Madame Grandet resta sur le palier du premier étage pour entendre la conversation qui allait avoir lieu entre Charles et le bonhomme. Eugénie, plus hardie que sa mère, monta deux marches.

— Hé ! bien, mon neveu, vous avez du chagrin. Oui, pleurez, c'est naturel. Un père est un père. Mais faut prendre notre mal en patience. Je m'occupe de vous pendant que vous pleurez. Je suis un bon parent, voyez-vous. Allons, du courage. Voulez-vous boire un petit verre de vin ? Le vin ne coûte rien à Saumur, on y offre du vin comme dans les Indes une tasse de thé. — Mais, dit Grandet en continuant, vous êtes sans lumière. Mauvais, mauvais ! faut voir clair à ce que l'on fait. Grandet marcha vers la cheminée. — Tiens ! s'écria-t-il, voilà de la bougie.

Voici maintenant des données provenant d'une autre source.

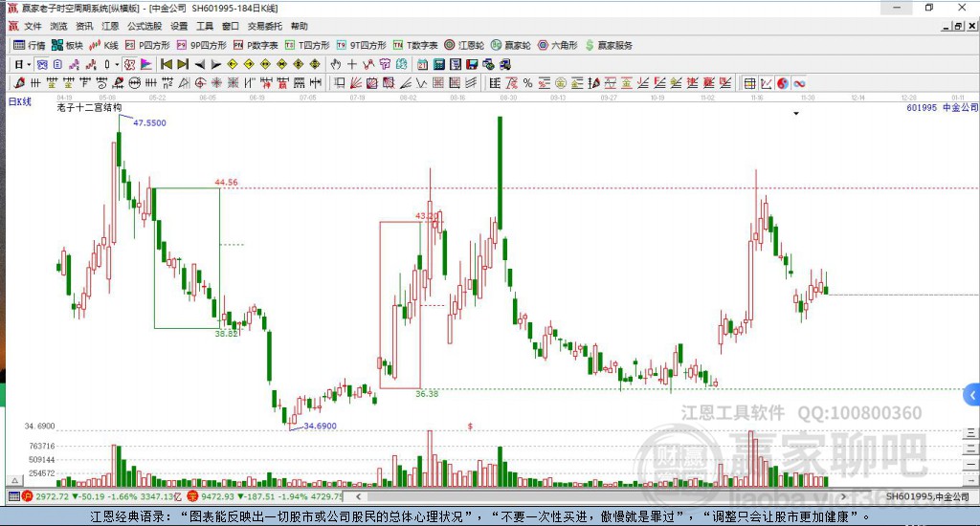The height and width of the screenshot is (526, 980).
Task: Select the percent sign drawing tool
Action: point(527,83)
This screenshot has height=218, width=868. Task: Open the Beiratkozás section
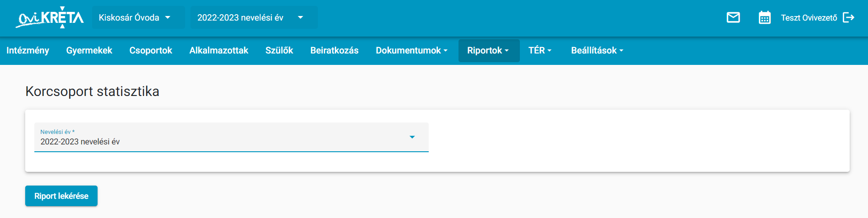[x=334, y=50]
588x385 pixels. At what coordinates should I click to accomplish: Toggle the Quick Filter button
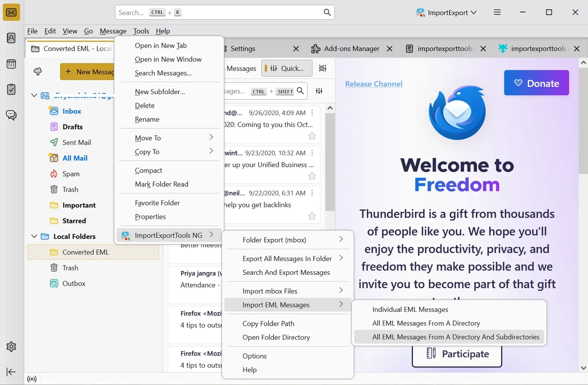pyautogui.click(x=287, y=68)
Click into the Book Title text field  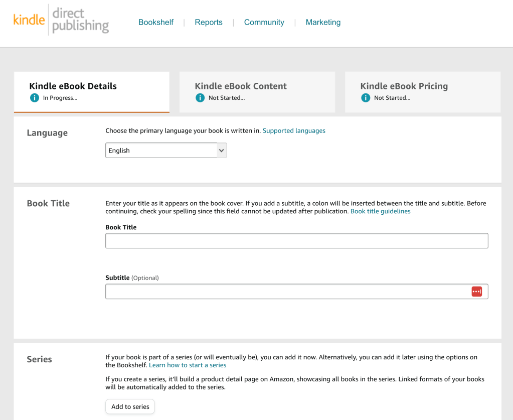(x=296, y=241)
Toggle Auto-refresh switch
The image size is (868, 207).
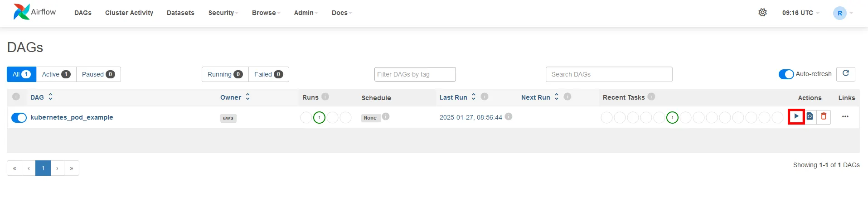[x=786, y=74]
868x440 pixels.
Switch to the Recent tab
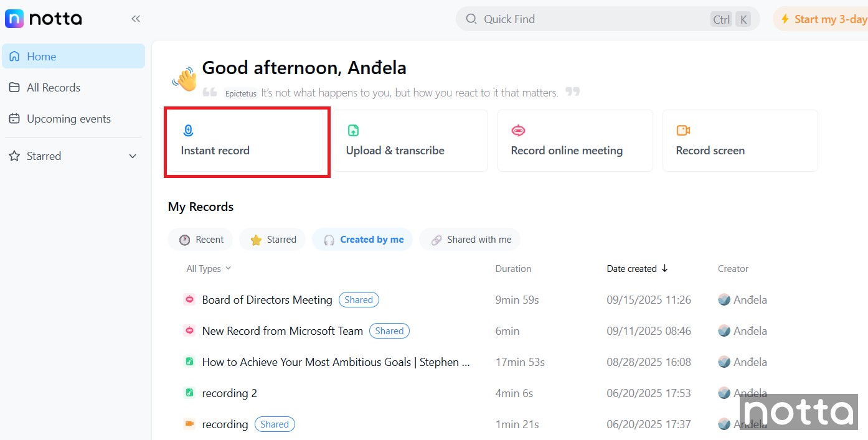tap(200, 240)
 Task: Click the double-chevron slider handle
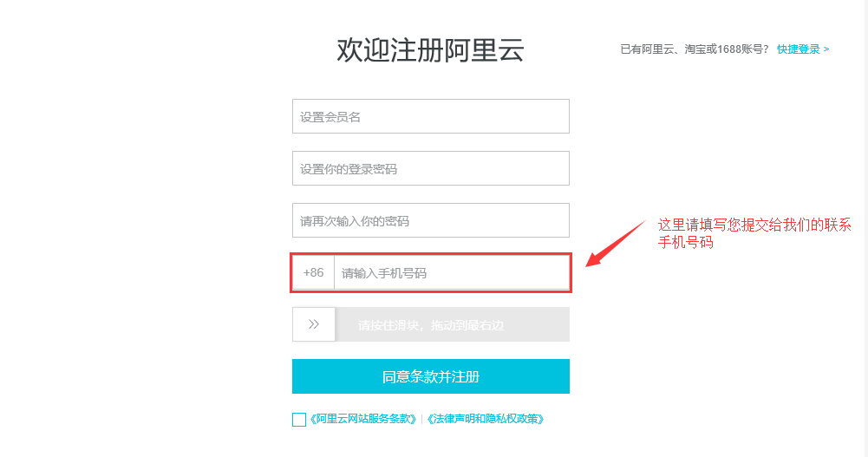(x=313, y=324)
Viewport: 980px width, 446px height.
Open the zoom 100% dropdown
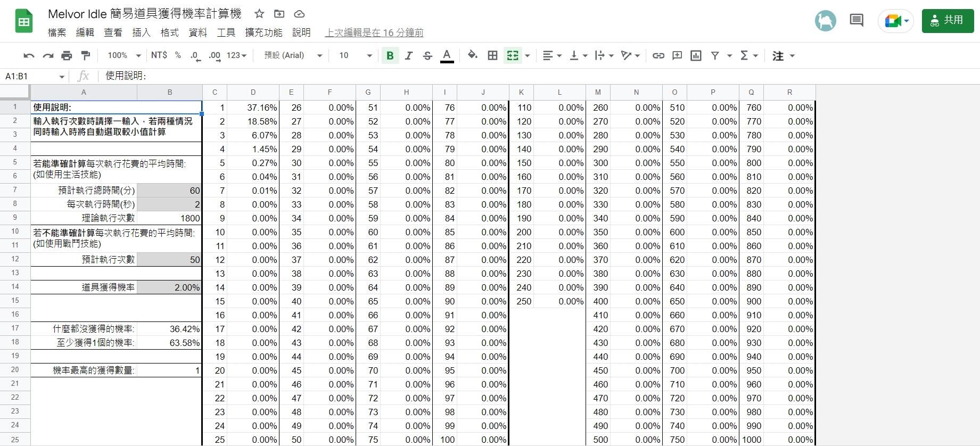pyautogui.click(x=124, y=56)
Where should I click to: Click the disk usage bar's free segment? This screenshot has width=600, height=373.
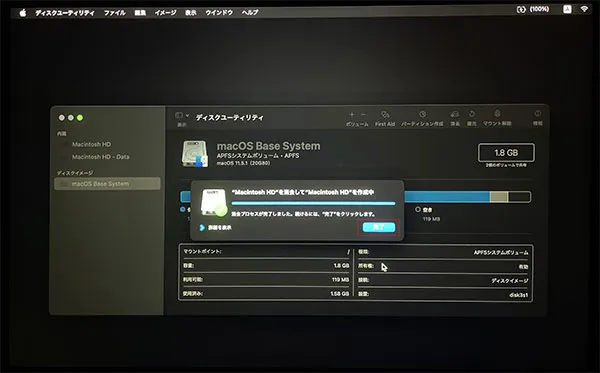tap(519, 197)
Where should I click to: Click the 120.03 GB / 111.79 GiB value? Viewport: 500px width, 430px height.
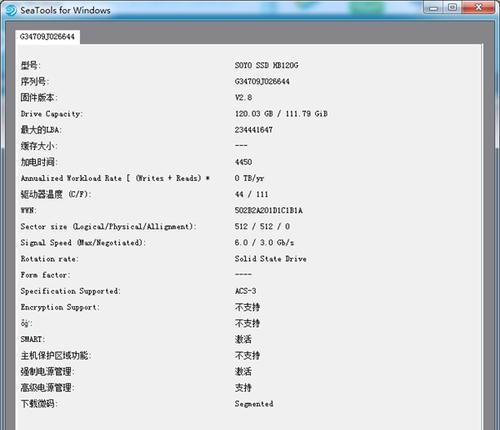click(x=281, y=114)
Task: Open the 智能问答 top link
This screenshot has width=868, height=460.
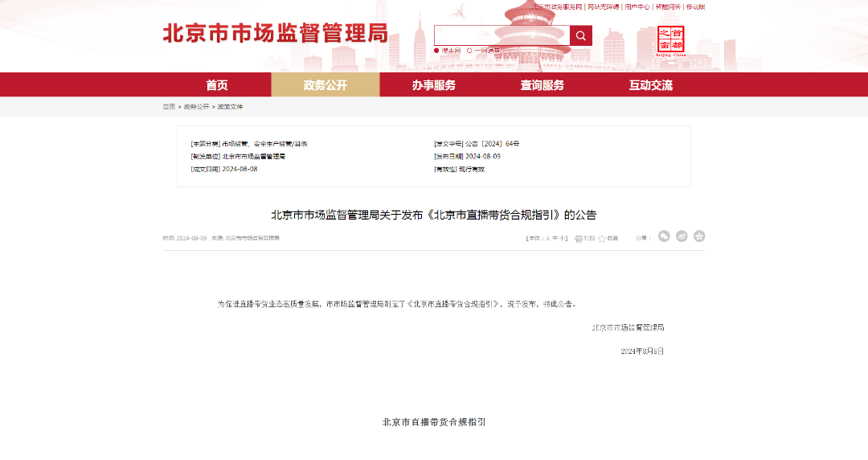Action: tap(667, 6)
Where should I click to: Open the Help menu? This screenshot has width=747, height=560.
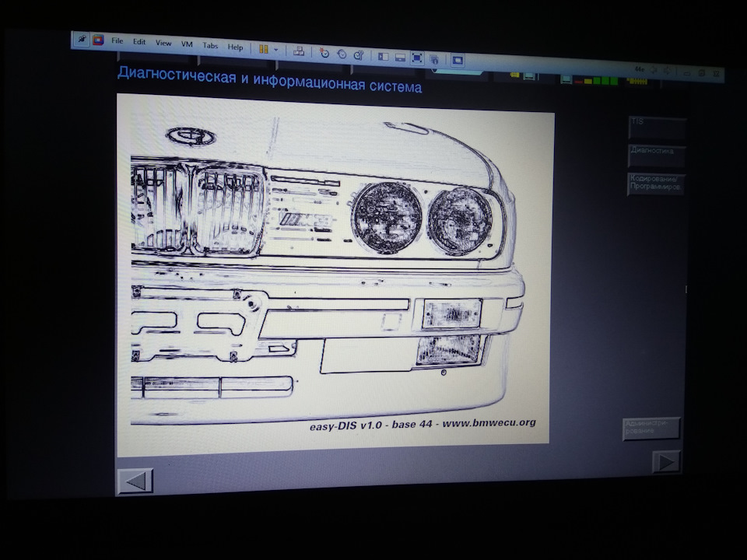[x=235, y=47]
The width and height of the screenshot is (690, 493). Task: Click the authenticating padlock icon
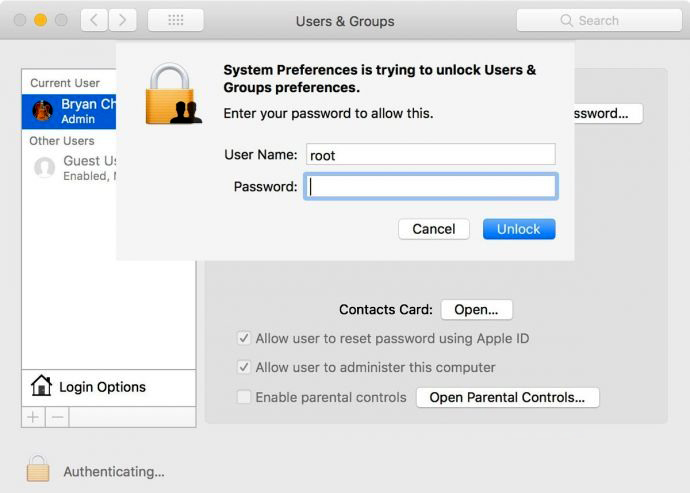(x=38, y=468)
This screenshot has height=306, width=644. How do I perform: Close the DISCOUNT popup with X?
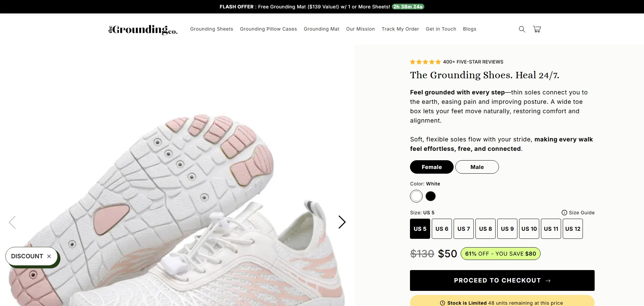coord(49,256)
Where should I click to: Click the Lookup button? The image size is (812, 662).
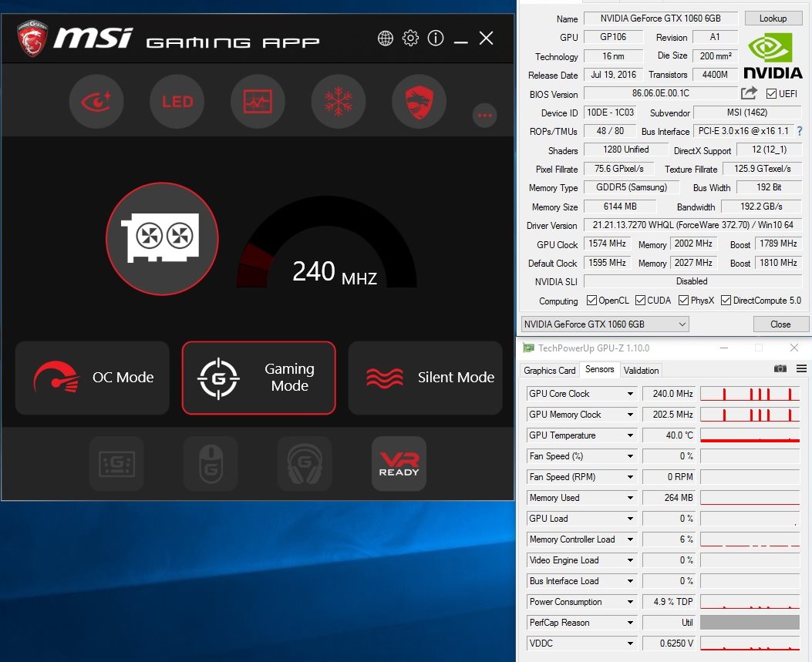point(773,18)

Où diable a-t-on pêché de la bougie ? Les garces démoliraient le plancher de ma maison pour cuire des œufs à ce garçon-là.

En entendant ces mots, la mère et la fille rentrèrent dans leurs chambres et se fourrèrent dans leurs lits avec la célérité de souris effrayées qui rentrent dans leurs trous.

— Madame Grandet, vous avez donc un trésor ? dit l'homme en entrant dans la chambre de sa femme.

— Mon ami, je fais mes prières, attendez, répondit d'une voix altérée la pauvre mère.

— Que le diable emporte ton bon Dieu ! répliqua Grandet en grommelant.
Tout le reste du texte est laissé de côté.